*Instructions to follow*. Reproduce each record exactly.

Items from a dataset:
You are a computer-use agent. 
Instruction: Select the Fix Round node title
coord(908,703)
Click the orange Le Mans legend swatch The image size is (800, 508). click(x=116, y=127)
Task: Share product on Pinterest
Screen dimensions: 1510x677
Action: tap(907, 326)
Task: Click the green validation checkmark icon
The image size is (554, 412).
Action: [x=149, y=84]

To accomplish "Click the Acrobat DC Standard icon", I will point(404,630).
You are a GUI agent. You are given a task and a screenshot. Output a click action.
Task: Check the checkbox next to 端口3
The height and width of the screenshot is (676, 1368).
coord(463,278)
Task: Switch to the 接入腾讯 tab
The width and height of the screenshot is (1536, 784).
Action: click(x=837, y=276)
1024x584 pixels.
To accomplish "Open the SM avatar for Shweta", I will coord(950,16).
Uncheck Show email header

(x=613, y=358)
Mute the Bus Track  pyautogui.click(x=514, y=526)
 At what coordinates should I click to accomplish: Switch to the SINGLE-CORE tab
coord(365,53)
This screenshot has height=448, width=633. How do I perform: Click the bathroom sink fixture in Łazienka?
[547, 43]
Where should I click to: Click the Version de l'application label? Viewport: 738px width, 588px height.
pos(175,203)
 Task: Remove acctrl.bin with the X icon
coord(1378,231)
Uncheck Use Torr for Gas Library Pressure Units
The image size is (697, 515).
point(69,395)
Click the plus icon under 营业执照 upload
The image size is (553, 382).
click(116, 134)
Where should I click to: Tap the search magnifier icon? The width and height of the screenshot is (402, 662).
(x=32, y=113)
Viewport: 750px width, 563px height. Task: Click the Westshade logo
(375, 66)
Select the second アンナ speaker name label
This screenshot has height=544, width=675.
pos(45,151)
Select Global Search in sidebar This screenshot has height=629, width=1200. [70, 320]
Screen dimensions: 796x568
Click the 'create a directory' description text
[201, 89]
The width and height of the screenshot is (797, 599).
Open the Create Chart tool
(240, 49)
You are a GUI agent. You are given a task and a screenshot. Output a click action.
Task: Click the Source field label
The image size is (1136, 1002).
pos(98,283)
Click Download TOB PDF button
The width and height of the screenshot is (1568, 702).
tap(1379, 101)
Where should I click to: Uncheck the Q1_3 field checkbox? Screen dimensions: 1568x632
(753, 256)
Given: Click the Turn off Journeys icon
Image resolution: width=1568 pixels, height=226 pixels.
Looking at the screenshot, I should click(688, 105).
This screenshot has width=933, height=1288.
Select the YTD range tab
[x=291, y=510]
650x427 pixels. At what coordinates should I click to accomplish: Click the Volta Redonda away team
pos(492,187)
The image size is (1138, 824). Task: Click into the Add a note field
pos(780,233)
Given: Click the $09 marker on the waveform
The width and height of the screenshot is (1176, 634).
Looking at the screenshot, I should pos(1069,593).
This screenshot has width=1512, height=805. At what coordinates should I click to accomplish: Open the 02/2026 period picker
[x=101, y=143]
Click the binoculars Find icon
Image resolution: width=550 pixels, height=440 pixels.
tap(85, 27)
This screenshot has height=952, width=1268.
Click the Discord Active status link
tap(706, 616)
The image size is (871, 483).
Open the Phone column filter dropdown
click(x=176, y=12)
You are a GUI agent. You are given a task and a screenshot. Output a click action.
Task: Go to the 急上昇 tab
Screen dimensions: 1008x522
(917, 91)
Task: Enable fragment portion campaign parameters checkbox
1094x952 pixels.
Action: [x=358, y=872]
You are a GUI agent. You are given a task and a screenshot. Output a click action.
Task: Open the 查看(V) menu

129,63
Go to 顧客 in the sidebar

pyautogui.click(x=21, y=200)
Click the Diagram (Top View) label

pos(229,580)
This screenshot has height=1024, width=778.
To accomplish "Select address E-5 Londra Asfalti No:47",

*Expected output*.
You are a computer-use agent. 
Instruction: Select the Fix Round node title
coord(908,703)
Click the orange Le Mans legend swatch The image size is (800, 508). click(x=116, y=127)
Task: Share product on Pinterest
Screen dimensions: 1510x677
Action: tap(907, 326)
Task: Click the green validation checkmark icon
The image size is (554, 412).
Action: [x=149, y=84]

To accomplish "Click the Acrobat DC Standard icon", I will point(404,630).
You are a GUI agent. You are given a task and a screenshot. Output a click action.
Task: Check the checkbox next to 端口3
The height and width of the screenshot is (676, 1368).
coord(463,278)
Task: Switch to the 接入腾讯 tab
The width and height of the screenshot is (1536, 784).
Action: click(x=837, y=276)
1024x584 pixels.
To accomplish "Open the SM avatar for Shweta", I will coord(950,16).
Uncheck Show email header

(x=613, y=358)
Mute the Bus Track  pyautogui.click(x=514, y=526)
 At what coordinates should I click to accomplish: Switch to the SINGLE-CORE tab
coord(365,53)
This screenshot has height=448, width=633. How do I perform: Click the bathroom sink fixture in Łazienka?
[547, 43]
Where should I click to: Click the Version de l'application label? Viewport: 738px width, 588px height.
pos(175,203)
 Task: Remove acctrl.bin with the X icon
coord(1378,231)
Uncheck Use Torr for Gas Library Pressure Units
The image size is (697, 515).
point(69,395)
Click the plus icon under 营业执照 upload
The image size is (553, 382).
click(116, 134)
Where should I click to: Tap the search magnifier icon? The width and height of the screenshot is (402, 662).
(x=32, y=113)
Viewport: 750px width, 563px height. Task: Click the Westshade logo
(375, 66)
Select the second アンナ speaker name label
This screenshot has height=544, width=675.
pos(45,151)
Select Global Search in sidebar This screenshot has height=629, width=1200. [70, 320]
Screen dimensions: 796x568
Click the 'create a directory' description text
[201, 89]
The width and height of the screenshot is (797, 599).
Open the Create Chart tool
(240, 49)
You are a GUI agent. You are given a task and a screenshot. Output a click action.
Task: Click the Source field label
The image size is (1136, 1002).
pos(98,283)
Click Download TOB PDF button
The width and height of the screenshot is (1568, 702).
tap(1379, 101)
Where should I click to: Uncheck the Q1_3 field checkbox? Screen dimensions: 1568x632
(753, 256)
Given: Click the Turn off Journeys icon
Image resolution: width=1568 pixels, height=226 pixels.
Looking at the screenshot, I should click(688, 105).
This screenshot has width=933, height=1288.
Select the YTD range tab
[x=291, y=510]
650x427 pixels. At what coordinates should I click to accomplish: Click the Volta Redonda away team
pos(492,187)
The image size is (1138, 824). Task: Click into the Add a note field
pos(780,233)
Given: Click the $09 marker on the waveform
The width and height of the screenshot is (1176, 634).
Looking at the screenshot, I should pos(1069,593).
This screenshot has width=1512, height=805. At what coordinates should I click to accomplish: Open the 02/2026 period picker
[x=101, y=143]
Click the binoculars Find icon
Image resolution: width=550 pixels, height=440 pixels.
tap(85, 27)
This screenshot has height=952, width=1268.
Click the Discord Active status link
tap(706, 616)
The image size is (871, 483).
Open the Phone column filter dropdown
click(x=176, y=12)
You are a GUI agent. You are given a task and a screenshot. Output a click action.
Task: Go to the 急上昇 tab
Screen dimensions: 1008x522
(917, 91)
Task: Enable fragment portion campaign parameters checkbox
1094x952 pixels.
Action: [x=358, y=872]
You are a GUI agent. You are given a task and a screenshot. Output a click action.
Task: Open the 查看(V) menu

129,63
Go to 顧客 in the sidebar

pyautogui.click(x=21, y=200)
Click the Diagram (Top View) label

pos(229,580)
This screenshot has height=1024, width=778.
To accomplish "Select address E-5 Londra Asfalti No:47",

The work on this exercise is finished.